Listening to Issa and his fellow Republicans, you’d never know that last year’s Citizens United decision undermined a century’s work of reforming our campaign finance system. You’d never know that from the congressional midterm election immediately before Citizens United and the one immediately after, spending from groups that don’t disclose their donors skyrocketed from one percent of total spending by outside groups to an incredible 47 percent. You’d never know that corporate giants were anonymously flooding the airwaves with campaign ads and drowning out the voices of everyone else.
At the hearing, Issa and his fellow Republicans repeatedly framed the executive order as injecting political considerations into federal contracting decisions. They ignored the fact that both current federal law and the proposed executive order prevent that from happening. They ignored the testimony of an OMB official who described the effective appeals process bidders have whenever they suspect they were turned down for a contract for political reasons. They ignored the fact that, as Ranking Member Elijah Cummings pointed out, if the proposed disclosure requirements inject political considerations into procurement decisions, then so do existing disclosure requirements.
Issa and his allies kept repeating that the only reason to require disclosure would be to incorporate politics into contracting decisions. The OMB official pointed out other examples where contractors submit information that cannot be used by procurement officials but which the American public has a vital interest in – such as lobbying disclosures.

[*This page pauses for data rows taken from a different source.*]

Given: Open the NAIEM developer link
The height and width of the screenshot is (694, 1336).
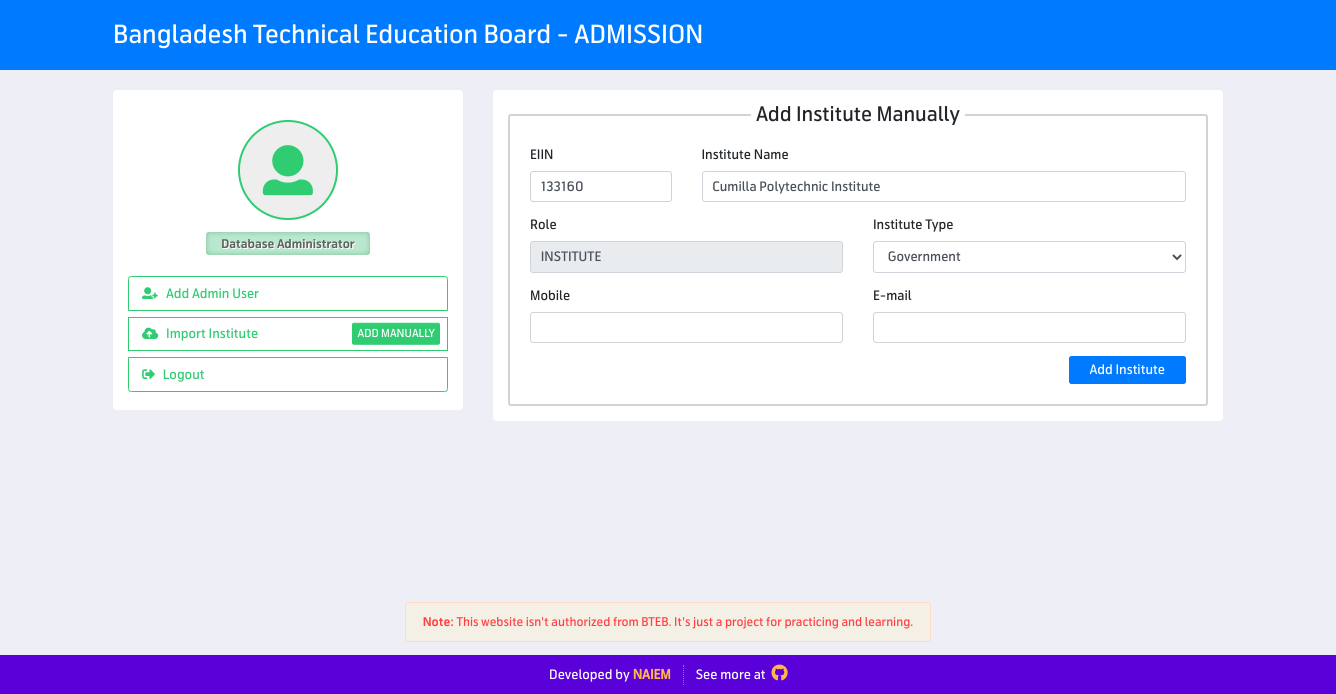Looking at the screenshot, I should (x=654, y=674).
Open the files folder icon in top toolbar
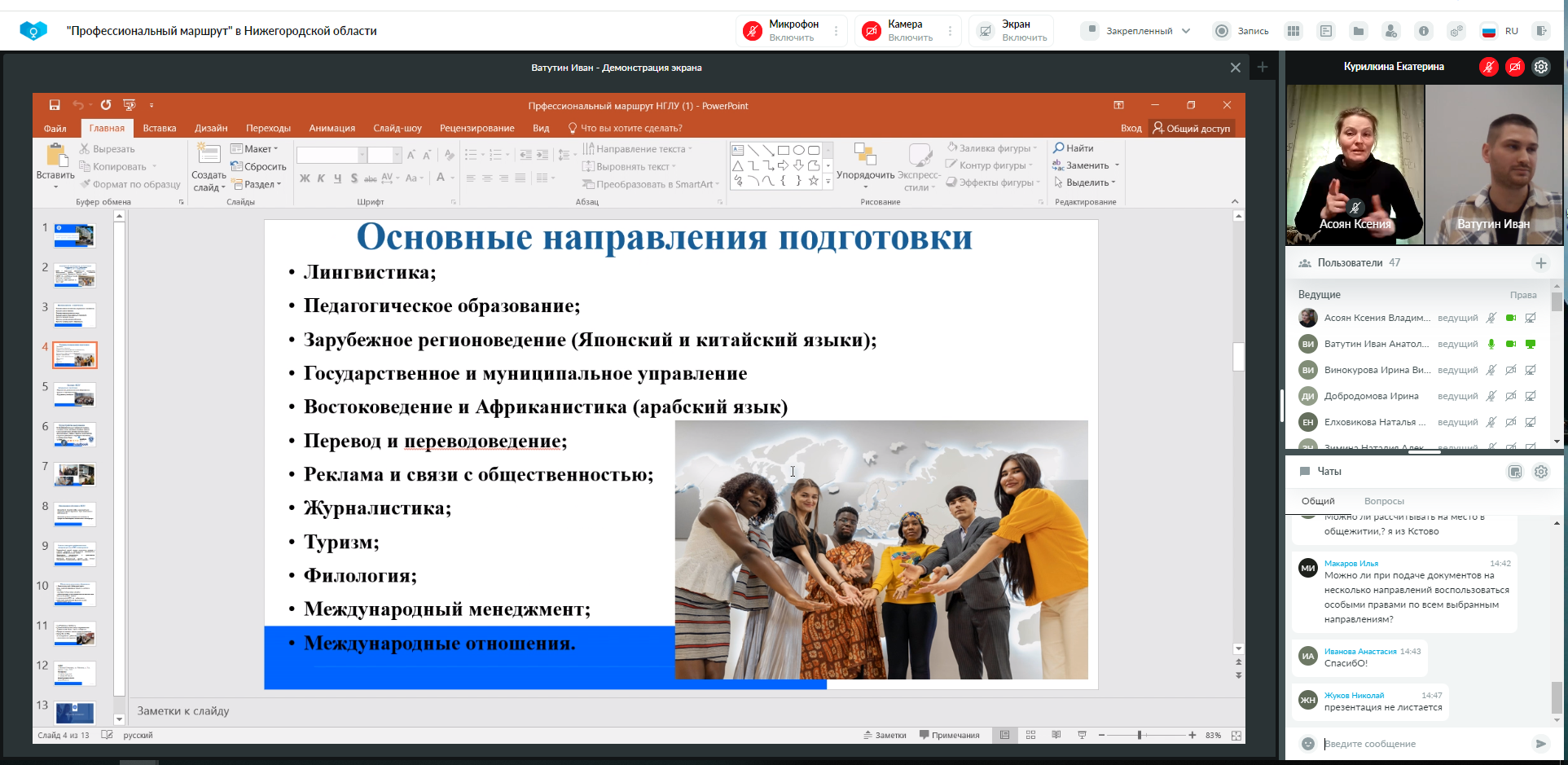The width and height of the screenshot is (1568, 765). 1358,31
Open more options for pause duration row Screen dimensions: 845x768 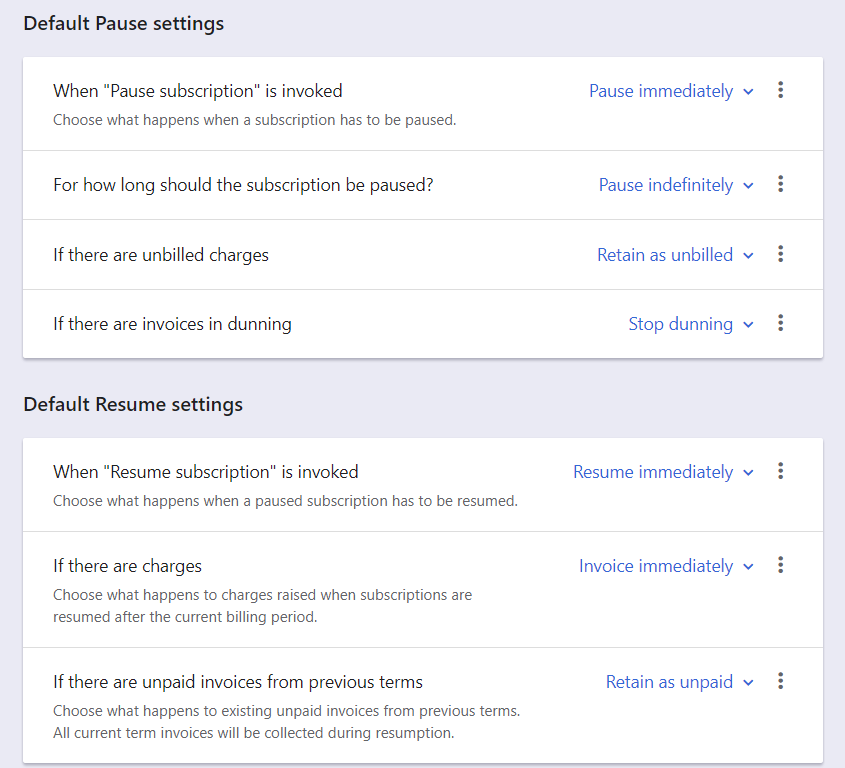coord(781,185)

Disclosure of political spending is simply not a threat to political speech, as much as Issa and his wealthy patrons want to claim otherwise. In fact, eight of the nine Justices in Citizens United voted to uphold disclosure requirements and agreed that the federal government has an important interest in providing Americans information about the sources of election-related spending. It’s not easy to get eight Justices to agree on much of anything these days, so that says a lot about just how far beyond the mainstream Issa and his corporate backers have gone.